> **Task A**
In the article on web crawling with Nutch, what are the steps of the simplified HTTP download, in order?
> **Task B**
In the article on web crawling with Nutch, what are the URLs first given to a crawler often called?

=== Text excerpt ===

Crawling in Open Source, Part 1

Feb 172011

Today I present you this excellent and comprehensive article on an open source search engine: Nutch, you can find the original article with the code examples here

After reading this article readers should be somewhat familiar with the basic crawling concepts and core MapReduce jobs in Nutch.

What is a web crawler?

A Web Crawler is a computer program that usually discovers and downloads content from the web via an HTTP protocol. The discovery process of a crawler is usually simple and straightforward. A crawler is first given a set of URLs, often called seeds. Next the crawler goes and downloads the content from those URLs and then extracts hyperlinks or URLs from the downloaded content. This is exactly the same thing that happens in the real world when a human is interfacing with a web browser and clicks on links from a homepage, and pages that follow, one after another.

When a web crawler discovers new URLs to follow, it then goes to fetch the content from those URLs – just like a normal browser fetches the content when links on a web page are clicked. The download part is even simpler. In the simplified case of HTTP, a network connection to the host is opened, an HTTP request is sent, an HTTP response is read from the wire and then the network connection is closed. A crawler might also support other means of getting the content, making it capable of finding and fetching content from various different places like local or shared file systems, ftp servers, mail boxes etc.

=== Information supplied ===

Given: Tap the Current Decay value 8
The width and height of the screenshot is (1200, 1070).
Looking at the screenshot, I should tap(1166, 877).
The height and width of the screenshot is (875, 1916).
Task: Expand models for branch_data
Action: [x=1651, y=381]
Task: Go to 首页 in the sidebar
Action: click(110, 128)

===

> **Expected output A**
1. A network connection to the host is opened.
2. An HTTP request is sent.
3. An HTTP response is read from the wire.
4. The network connection is closed.

> **Expected output B**
Seeds.